La distribution, qui correspond, à quelques exceptions près, à celle de l’enregistrement, suscite l’admiration. Par ses compétences dramatiques et vocales, Vannina Santoni rend parfaitement la nature ambivalente de Mélisande. La soprano, qui semble taillée pour ce rôle, évite de tomber dans les clichés attachés à ce personnage, ici une jeune femme coiffée à la garçonne, étrangement irréelle et concrète en même temps. Une admirable et captivante performance, à l’instar du Golaud d’Alexandre Duhamel, ovationné à juste titre par le public qui salue une incarnation majeure. Le baryton se démarque par la profondeur et la justesse de la caractérisation, celle d’un personnage agressif et manipulateur, mais aussi sensible et humain, et la voix n’encourt aucun reproche, maîtrisée dans le grand écart entre cri et murmure. Le beau Pelléas de Julien Behr se hisse à la hauteur du défi, mais cette prestation incontestablement réussie ne possède pas autant de traits distinctifs que celle, encore plus mémorable, de ses deux autres partenaires. Le chant et l’incarnation n’encourent aucun reproche, ils répondent même assez largement aux attentes – beauté du timbre, tenue du phrasé, justesse de l’expression, les qualités ne manquent pas.

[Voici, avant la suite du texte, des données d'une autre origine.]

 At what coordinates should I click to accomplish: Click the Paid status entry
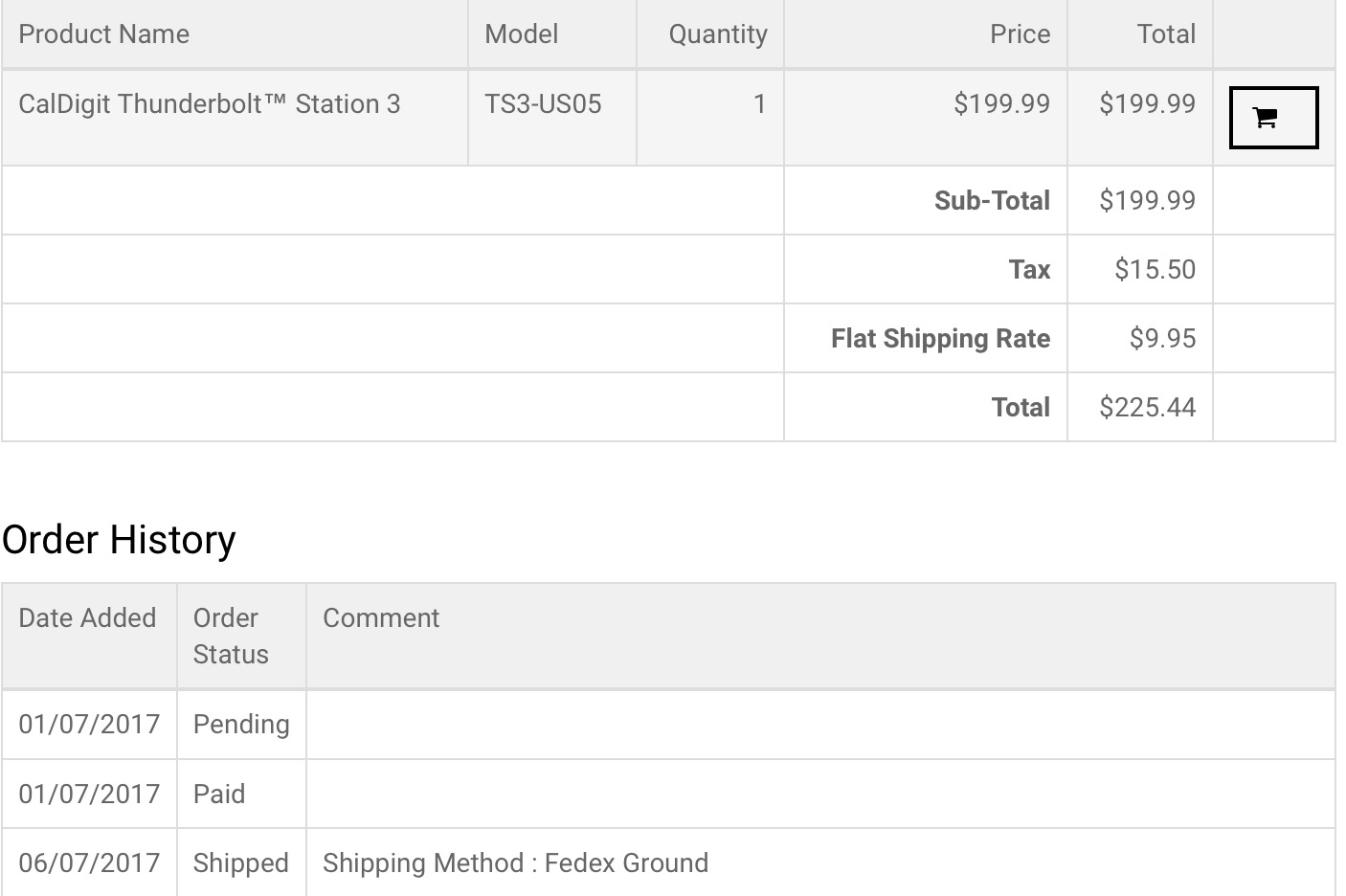point(219,794)
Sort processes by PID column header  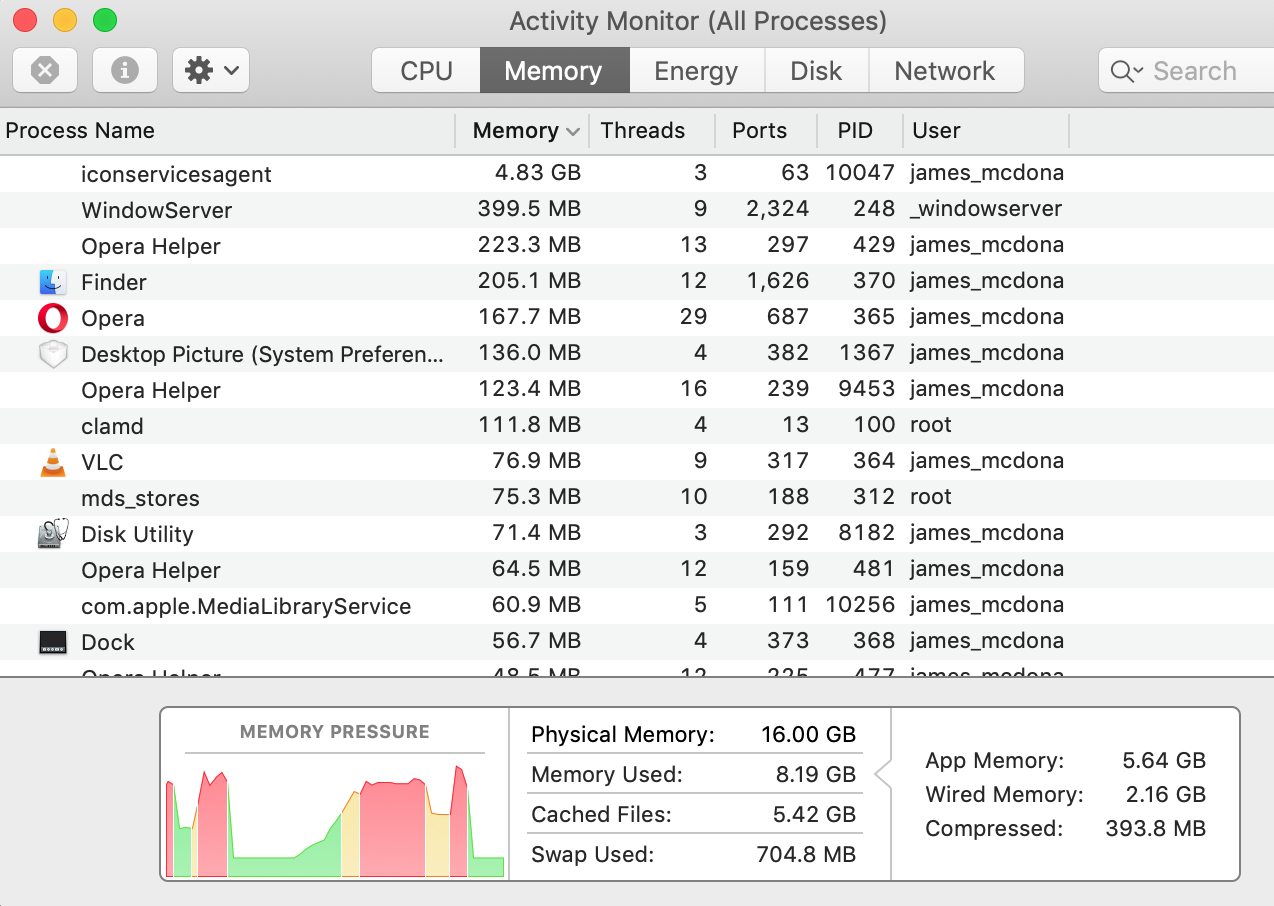pos(855,131)
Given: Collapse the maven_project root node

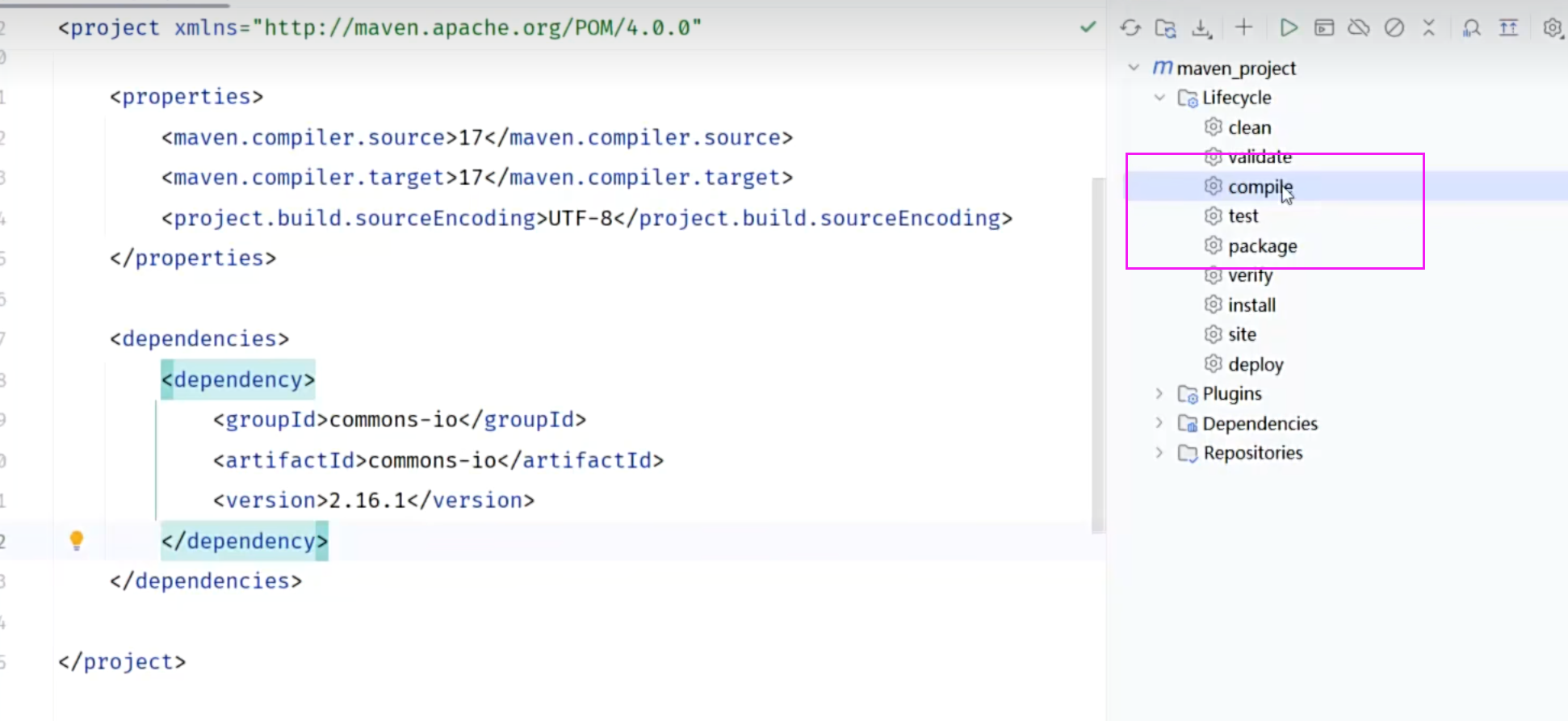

Marie‑Ange Todorovitch parvient sans réelle surprise à en imposer en Geneviève, mais l’Arkel de Patrick Bolleire se détache davantage. La basse, qui promène son immense silhouette fatiguée, incarne un grand‑père sans doute physiquement pas assez vieux et usé, mais le chanteur accorde à son personnage une importance quasiment centrale, par la tessiture, l’intonation et la finesse de la composition. La réussite de la scène intense entre Golaud et Yniold à la fin du troisième acte tient aussi à la prestation remarquable d’Hélory L’Hernaut Roulière. Le choix d’une voix blanche demeure la meilleure option pour le rôle du garçon, surtout que celle de ce jeune chanteur possède suffisamment de clarté dans les aigus.


Et comble de bonheur, la direction superlative de François‑Xavier Roth mérite, à elle seule, le déplacement. Avec l’orchestre Les Siècles, qui présente la particularité de jouer les œuvres avec des instruments appropriés, autrement dit d’époque, et leur répertoire brasse assez large, cette œuvre parait encore plus fascinante et moderne. Sous la conduite scrupuleuse et attentive de leur excellent chef, qui éclaire le caractère moderne et intemporel de cette partition, rendue dans toute sa clarté et sa vitalité, les musiciens développent des sonorités naturelles, plus brutes que sophistiquées, plus franches que ouateuses, encore que leur jeu ne manque ni de précision, ni de finesse, ce qui revêt de la profondeur et de la clarté à cette musique. Cette lecture magistrale, véritable leçon d’interprétation, témoigne d’un travail long et approfondi sur cette partition dont le moindre détail semble avoir fait l’objet d’attention. Cette production à tous points de vue réussie prouve une fois de plus l’excellence artistique de l’Opéra de Lille.